Nothing is designed with pedestrian in mind around where I live. While there are sidewalks, They are merely for show. There is are a couple small shopping center near where I live and there is sidewalk that surrounds the mall and its parking. However, there is also no path between the side walk and the shopping center, it’s all grass. Not that walking on grass is a problem but psychologically it feels like that you are not meant to walk to the shopping center but drive there. Even worse, there are no crosswalk painted on the pavement and often no stop line for cars either. This makes crossing the road somewhat terrifying. thing are different downtown but most of Omaha feel treacherous for pedestrians.
2) I am glad that I have an insurance.
Yes, I know it sound stupid, but hear me out. I cannot imagine how much a pain in the ass it would have been if I had to paid for the full repairs. Sure, insurance might seem like a waste of money if you never crashed your car, but when you do (and most likely will) you will be glad that your insurance has your back. It is a necessary evil that from time to time helps you out. If you can get a rental car with your insurance package, do it! That will also save you a lot of trouble.
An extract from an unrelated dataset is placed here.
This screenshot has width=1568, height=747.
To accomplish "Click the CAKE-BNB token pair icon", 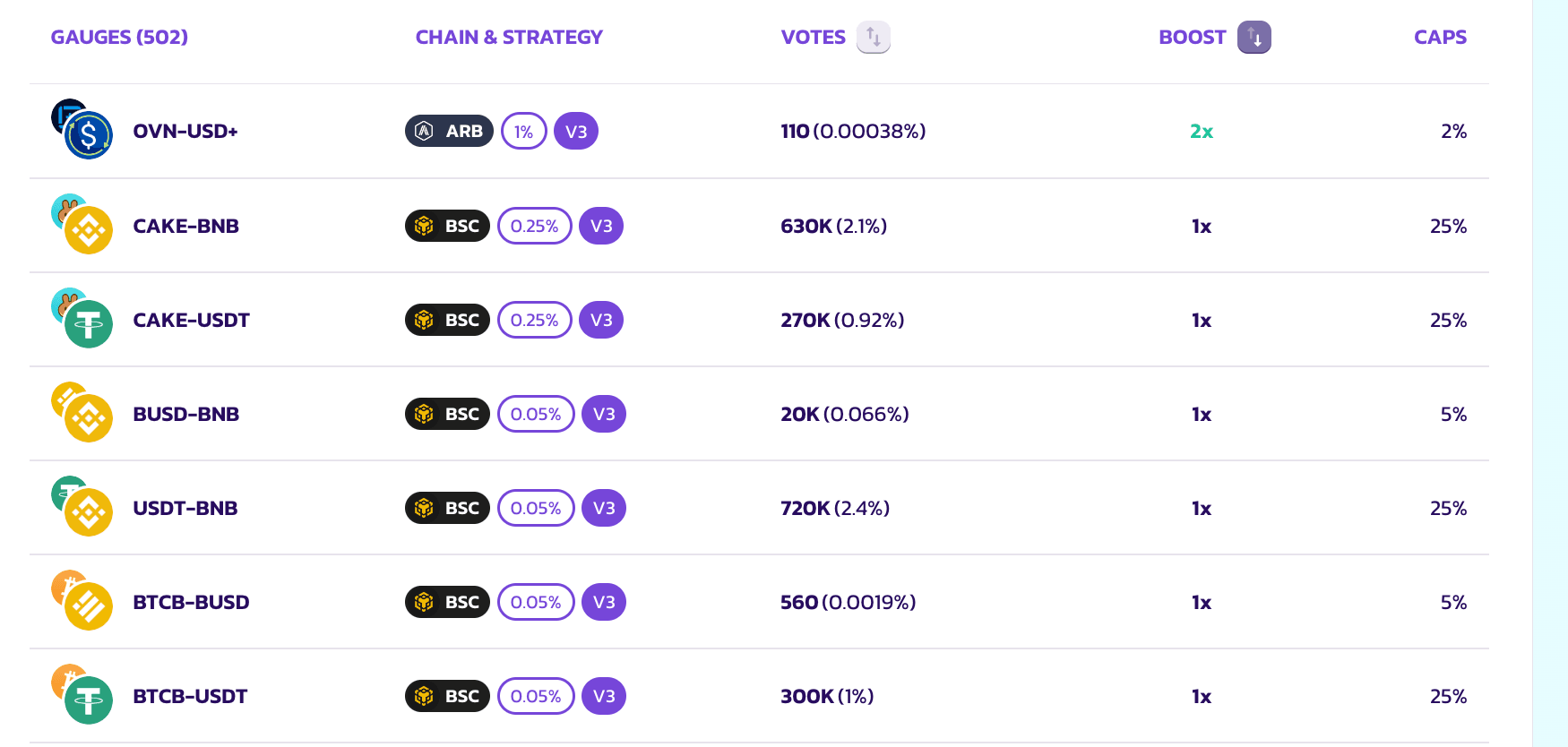I will click(82, 225).
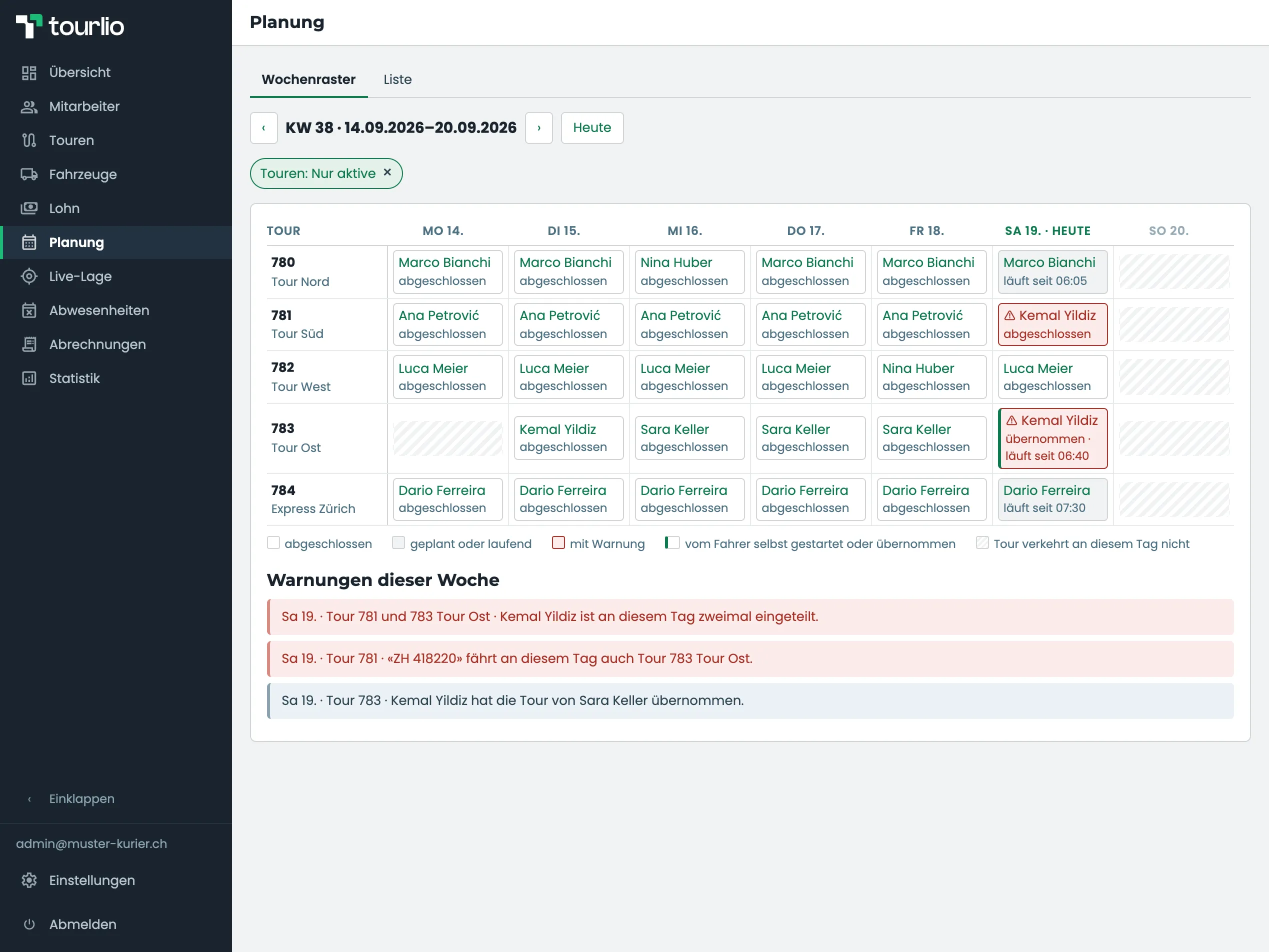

3) I finally understand why people have busted cars.
Right now, I wished I didn’t crash my car because I am somewhat stranded (see #1). I thought that if it was not as bad as it was, I would probably just drove on. That made realize that the reason people have beat up cars is because they would rather keep their cars damaged then having to deal with not having a car while it is repaired. The alternative would be to have at least two cars, in case one broke down, but that would be stupidly expensive (and awesome).
4) Uber is your friend.
Uber does not make sense in a big city like New York city where taxis and buses are everywhere, and where you can go from side of the city to the other for $2.50 using the subway. In Nebraska, where taxis are seen once in a blue moon and buses take an hour to do three miles, and you do not have a car, Uber is such a blessing. You are not dependent on your friends for rides and they cheaper than taxis or renting a car. All the drivers I have met so far were extremely friendly and I never had to wait more then five to ten minutes before they arrived. A real life saving service.
5) I glad I don’t have to drive this weekend.
Because I don’t have winter tires and it is currently snowing outside.